####################
#
# Filename: 20110920.R
#
####################
#
# Today: A full-length linear modeling
# action. Note that there are a
# few general steps:
# 1. Get to know your data!
# 2. Determine your research model
# Determine additive and interaction effects
# 3. Check the assumptions of the method
# 4. Answer the question
##################################################
# Preamble
library(RFS)
# Read in data
ssm <- read.csv("http://courses.kvasaheim.com/pols6123/data/ssm.csv")
# Get to know the data
names(ssm)
summary(ssm)
cor(ssm)
attach(ssm)
# Question: What is the probability that a SSM ballot
# measure will pass in Maine in 2010?
# Research model:
# dep var: propWin
# ind vars: yearPassed
# civilBan
# religPct
# Determine if they enter additive or interaction
# As theory is no help here. let us try all possibilities
m1 <- lm( propWin ~ yearPassed + civilBan + religPct)

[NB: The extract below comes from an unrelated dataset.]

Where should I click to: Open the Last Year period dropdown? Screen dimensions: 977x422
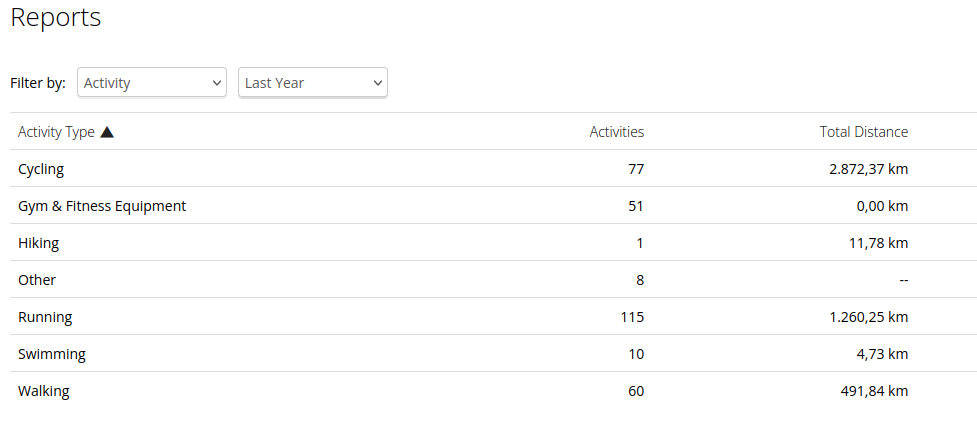tap(312, 83)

summary(m1) # adjusted R2 = 0.7565
m2 <- lm( propWin ~ yearPassed * civilBan * religPct)
summary(m2) # adjusted R2 = 0.7387
m3 <- lm( propWin ~ yearPassed * civilBan + religPct)
summary(m3) # adjusted R2 = 0.7577
m4 <- lm( propWin ~ yearPassed + civilBan * religPct)
summary(m4) # adjusted R2 = 0.7495
m5 <- lm( propWin ~ civilBan + yearPassed * religPct)
summary(m5) # adjusted R2 = 0.7550
# Compare the adjusted R2 values. Largest indicates the
# best model. In class, we used model m1. Here, we see
# that my short-term memory was wrong; we will use model m3
# Check assumptions
# independent x-values
cor(ssm)
cor.test(religPct,civilBan) # Statistically significant
# But, is is substantively significant? I'm
# not sure. So, let's make a note for the future.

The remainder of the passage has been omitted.